In their analysis, Bergholdt et. al obtained protein interaction data from the databases BIND, MINT, IntAct, KEGG annotated protein-protein interactions (PPrel), KEGG Enzymes involved in neighboring steps (ECrel) and Reactome proteins involved in the same complex, indirect complex or same or indirect reaction. These databases could be useful to us in potentially determining SNP effects on protein-protein interactions, and we may be able to incorporate their method of visualization in our own program.
Here's their paper: Integrative analysis for finding genes and networks involved in diabetes and other complex diseases
Other Projects for the Trait-O-Matic Add-on
Looking into Pharmacogenetics
- I found this cool article Pharmacogenomics: Tanslating Functional Genomics into Rational Theraputics| that would really help out with the pharmacogenetics project :D
- If we look at table 1, we find a list of polymorphisms of genes important to drug metabolism, and how they would effect different phenotypes. We could start immediately searching for these polymorphisms in the genomes entered as input and scan for these specific mutations, thus being able to readily point spew out a phenotype.

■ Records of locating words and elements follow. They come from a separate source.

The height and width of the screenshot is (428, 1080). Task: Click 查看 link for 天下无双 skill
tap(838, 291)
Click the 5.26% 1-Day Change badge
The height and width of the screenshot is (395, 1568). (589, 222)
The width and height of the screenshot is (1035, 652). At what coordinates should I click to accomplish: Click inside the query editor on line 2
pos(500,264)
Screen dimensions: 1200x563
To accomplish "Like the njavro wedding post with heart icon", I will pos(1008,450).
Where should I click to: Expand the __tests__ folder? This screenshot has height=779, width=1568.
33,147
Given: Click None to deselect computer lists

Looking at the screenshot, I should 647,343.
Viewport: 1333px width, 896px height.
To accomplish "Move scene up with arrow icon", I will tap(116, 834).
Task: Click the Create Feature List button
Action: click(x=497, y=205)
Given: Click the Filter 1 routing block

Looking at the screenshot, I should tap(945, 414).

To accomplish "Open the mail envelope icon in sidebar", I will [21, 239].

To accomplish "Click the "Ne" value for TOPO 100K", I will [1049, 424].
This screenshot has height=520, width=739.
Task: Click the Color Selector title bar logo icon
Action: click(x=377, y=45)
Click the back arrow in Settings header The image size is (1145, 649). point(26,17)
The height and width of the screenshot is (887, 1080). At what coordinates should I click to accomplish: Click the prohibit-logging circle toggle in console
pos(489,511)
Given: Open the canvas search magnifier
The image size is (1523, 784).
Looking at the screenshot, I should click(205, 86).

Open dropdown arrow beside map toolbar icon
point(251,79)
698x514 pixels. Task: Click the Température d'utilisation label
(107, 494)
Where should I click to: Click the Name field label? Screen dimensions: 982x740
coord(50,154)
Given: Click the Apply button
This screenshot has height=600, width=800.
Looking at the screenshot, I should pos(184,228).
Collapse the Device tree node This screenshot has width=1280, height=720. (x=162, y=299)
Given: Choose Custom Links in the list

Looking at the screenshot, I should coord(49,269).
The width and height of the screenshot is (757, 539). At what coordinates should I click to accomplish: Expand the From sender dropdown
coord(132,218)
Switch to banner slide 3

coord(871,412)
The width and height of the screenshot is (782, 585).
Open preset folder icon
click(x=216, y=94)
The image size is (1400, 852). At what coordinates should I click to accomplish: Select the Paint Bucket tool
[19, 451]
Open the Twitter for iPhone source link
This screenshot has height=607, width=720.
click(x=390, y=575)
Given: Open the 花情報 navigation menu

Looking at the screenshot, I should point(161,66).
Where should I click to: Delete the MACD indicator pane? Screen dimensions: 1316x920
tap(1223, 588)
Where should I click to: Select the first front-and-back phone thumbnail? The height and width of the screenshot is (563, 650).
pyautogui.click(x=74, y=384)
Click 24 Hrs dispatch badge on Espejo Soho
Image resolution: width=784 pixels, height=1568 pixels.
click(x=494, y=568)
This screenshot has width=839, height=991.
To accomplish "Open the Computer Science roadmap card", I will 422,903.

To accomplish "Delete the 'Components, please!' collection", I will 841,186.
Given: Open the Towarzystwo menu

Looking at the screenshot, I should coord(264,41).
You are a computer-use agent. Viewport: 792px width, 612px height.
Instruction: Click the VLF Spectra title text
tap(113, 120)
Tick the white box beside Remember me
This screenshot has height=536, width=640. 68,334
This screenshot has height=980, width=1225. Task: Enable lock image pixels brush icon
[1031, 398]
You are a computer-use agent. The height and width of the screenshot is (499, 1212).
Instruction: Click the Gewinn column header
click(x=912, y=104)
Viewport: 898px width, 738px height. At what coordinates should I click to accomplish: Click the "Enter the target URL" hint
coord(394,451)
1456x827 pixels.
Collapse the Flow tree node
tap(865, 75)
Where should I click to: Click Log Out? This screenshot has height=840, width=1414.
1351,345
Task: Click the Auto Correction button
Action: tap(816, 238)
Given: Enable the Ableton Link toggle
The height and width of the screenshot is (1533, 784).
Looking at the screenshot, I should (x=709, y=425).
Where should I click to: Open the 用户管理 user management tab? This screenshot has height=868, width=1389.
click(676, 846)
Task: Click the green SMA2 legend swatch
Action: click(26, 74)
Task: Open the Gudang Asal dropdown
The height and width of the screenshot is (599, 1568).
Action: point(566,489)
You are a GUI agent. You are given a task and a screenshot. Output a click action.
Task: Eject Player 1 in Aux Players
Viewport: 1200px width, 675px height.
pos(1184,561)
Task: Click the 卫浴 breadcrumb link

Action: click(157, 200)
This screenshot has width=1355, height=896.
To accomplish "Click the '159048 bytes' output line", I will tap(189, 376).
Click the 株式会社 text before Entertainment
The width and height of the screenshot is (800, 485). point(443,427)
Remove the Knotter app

- Perhaps in order to make our searching method more efficient, we could first look for genes involved in the most number of pathways such as CYP3A4, and look for mutations in those, and then work our way from most common to least common. It is nice that in this picture we can start looking at genes in terms of frequency.
- Another interesting find in this article was that pharmacogenetic polymorphisms differ in frequency among ethnic and racial groups. So now we would know to include these as a primary criteria when we choose to look at external factors.